Conseil Conc., 4 mai 1993, n° 93-D-10
CONSEIL DE LA CONCURRENCE
Décision
Saisine de l'EURL Maison Aron
COMPOSITION DE LA JURIDICTION
Adopté sur le rapport de Mme Marie-Jeanne Texier par MM. Barbeau, président, Jenny, vice-président, Blaise, Robin, Sloan, membres.

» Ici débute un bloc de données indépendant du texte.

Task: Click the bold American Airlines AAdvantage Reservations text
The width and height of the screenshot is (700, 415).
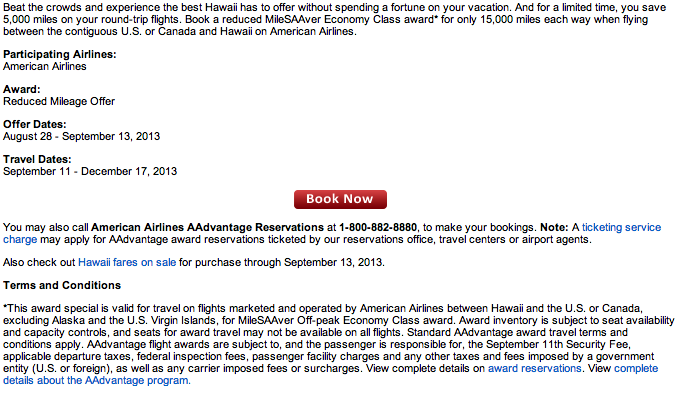Action: coord(207,227)
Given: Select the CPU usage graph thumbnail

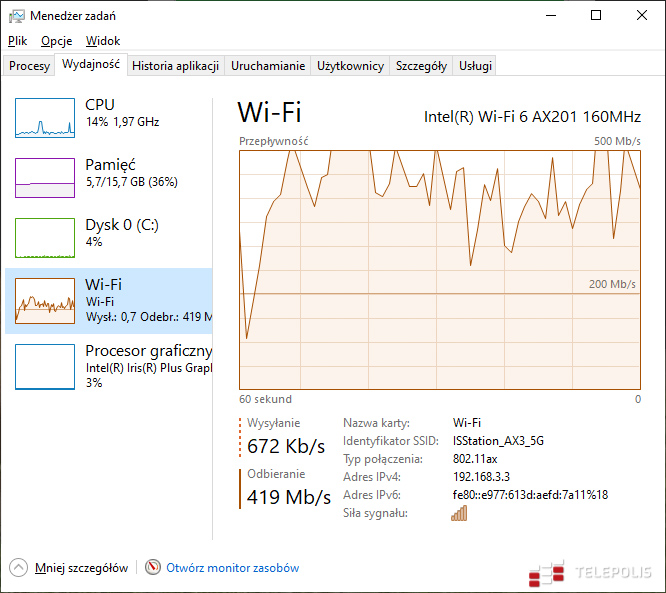Looking at the screenshot, I should click(45, 118).
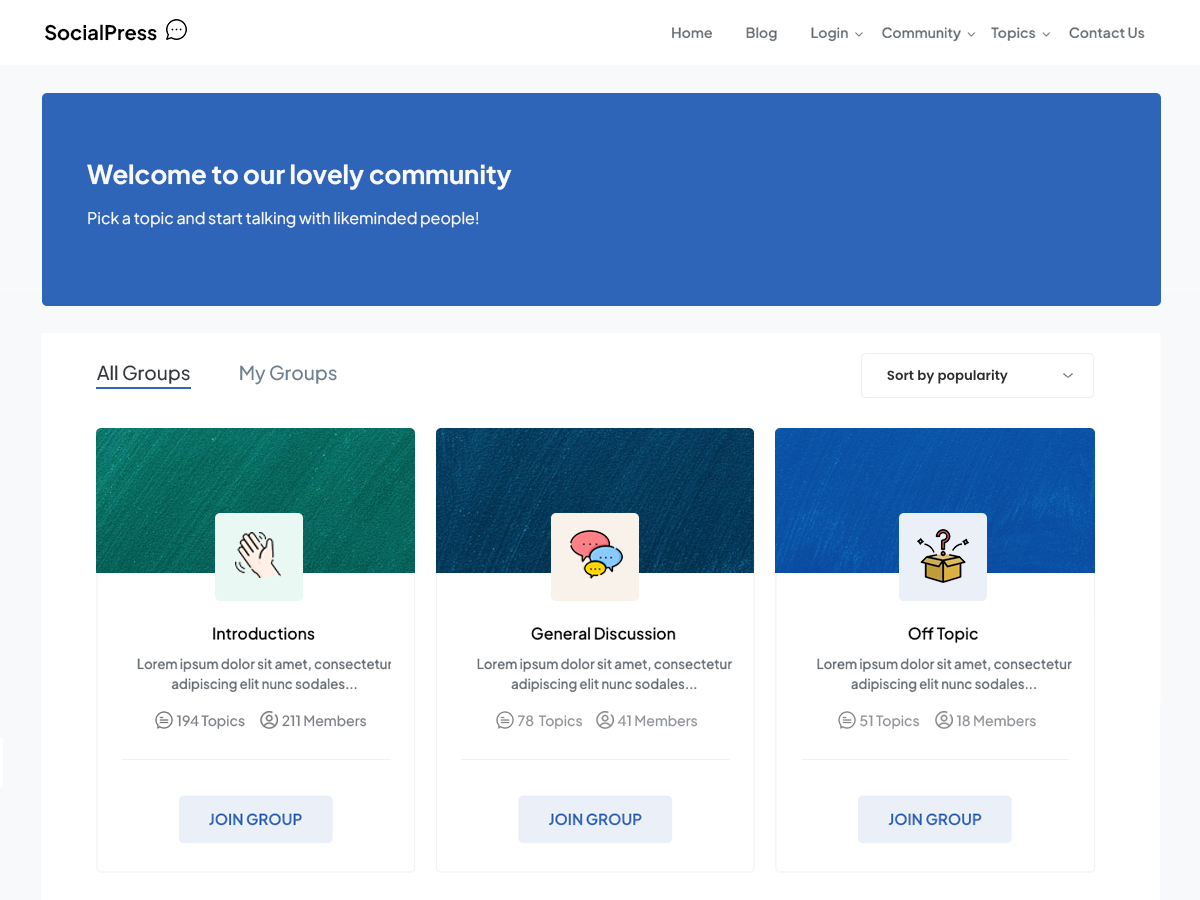The height and width of the screenshot is (900, 1200).
Task: Open the Blog page
Action: [761, 32]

Le Conseil de la concurrence (section III),
Vu la lettre enregistrée le 18 mai 1992 sous le numéro F 506, par laquelle l'Entreprise unipersonnelle à responsabilité limitée Maison Aron a saisi le Conseil de la concurrence de pratiques émanant du grand rabbinat de Nice et de la région et de l'Union rituelle des communautés ; Vu l'ordonnance n° 86-1243 du 1er décembre 1986, modifiée, relative à la liberté des prix et de la concurrence, ensemble le décret n° 86-1309 du 29 décembre 1986, modifié, pris pour son application ; Vu les autres pièces du dossier ; Le rapporteur, le rapporteur général, le commissaire du Gouvernement et le représentant de l'EURL Maison Aron entendus ;
Considérant que l'EURL Maison Aron, qui exploite à Nice un fonds de commerce de boucherie, a saisi le Conseil de la concurrence de certaines pratiques émanant de l'Union rituelle des communautés et du grand rabbinat de Nice et de la région qu'elle estime prohibées par les articles 7 et 8 de l'ordonnance du 1er décembre 1986 ;
Considérant que l'EURL Maison Aron fait valoir en premier lieu que le grand rabbin de Nice et de la région, qui refuse de lui accorder l'agrément de kacherout permettant de commercialiser de la viande kacher, a fait obstacle à la régularisation d'un acte de cession de fonds de commerce, a interdit à la communauté juive de se servir dans l'établissement ; qu'elle exploite et demandé à tous les bouchers et commerçants kacher de Nice de ne pas lui fournir de marchandise qu'elle soutient que le grand rabbin aurait ainsi organisé une entente tacite en vue de l'empêcher d'accéder au marché, et que de telles pratiques sont prohibées par les dispositions de l'article 7 de l'ordonnance précitée du 1er décembre 1986 ;
Considérant que l'EURL Maison Aron fait valoir en second lieu que le grand rabbin, qui est seul à pouvoir accorder ou retirer un agrément de kacherout, détient une position dominante sur le marché " constitué par l'intégralité de la communauté juive soucieuse de respecter les règles de la religion ", et que le refus de l'agrément de kacherout qui lui a été opposé ainsi que l'interdiction qui lui est faite d'apposer sur la vitrine de son magasin la mention Kacher constituent un abus de cette position dominante au sens de l'article 8 de l'ordonnance du 1er décembre 1986 ;
Considérant qu'aux termes de l'article 19 de l'ordonnance susvisée du 1er décembre 1986 " le Conseil de la concurrence peut déclarer, par décision motivée, la saisine irrecevable s'il estime que les faits invoqués n'entrent pas dans le champ de sa compétence ou ne sont pas appuyés d'éléments suffisamment probants " ;
Considérant qu'en admettant même que les pratiques contestées puissent être regardées comme portant atteinte au fonctionnement normal d'un marché ou susceptibles d'en affecter le fonctionnement, aucun des éléments produits au dossier ne permet d'établir que l'impossibilité pour l'EURL Maison Aron d'accéder au marché aurait pour origine une action concertée ou une entente explicite ou tacite ; qu'en outre, les dispositions de l'article 8 ne visent que les pratiques imputables à une entreprise ou un groupe d'entreprises; que, dès lors, elles ne peuvent être utilement invoquées à l'encontre du grand rabbinat de Nice et de la région et de l'Union rituelle des cornmunautés, qui ne constituent pas des entreprises;
Considérant qu'il résulte de ce qui précède que la saisine présentée par l'EURL Maison Aron n'est pas recevable,
Décide :
Article unique. - La saisine enregistrée sous le n° F 506 est déclarée irrecevable.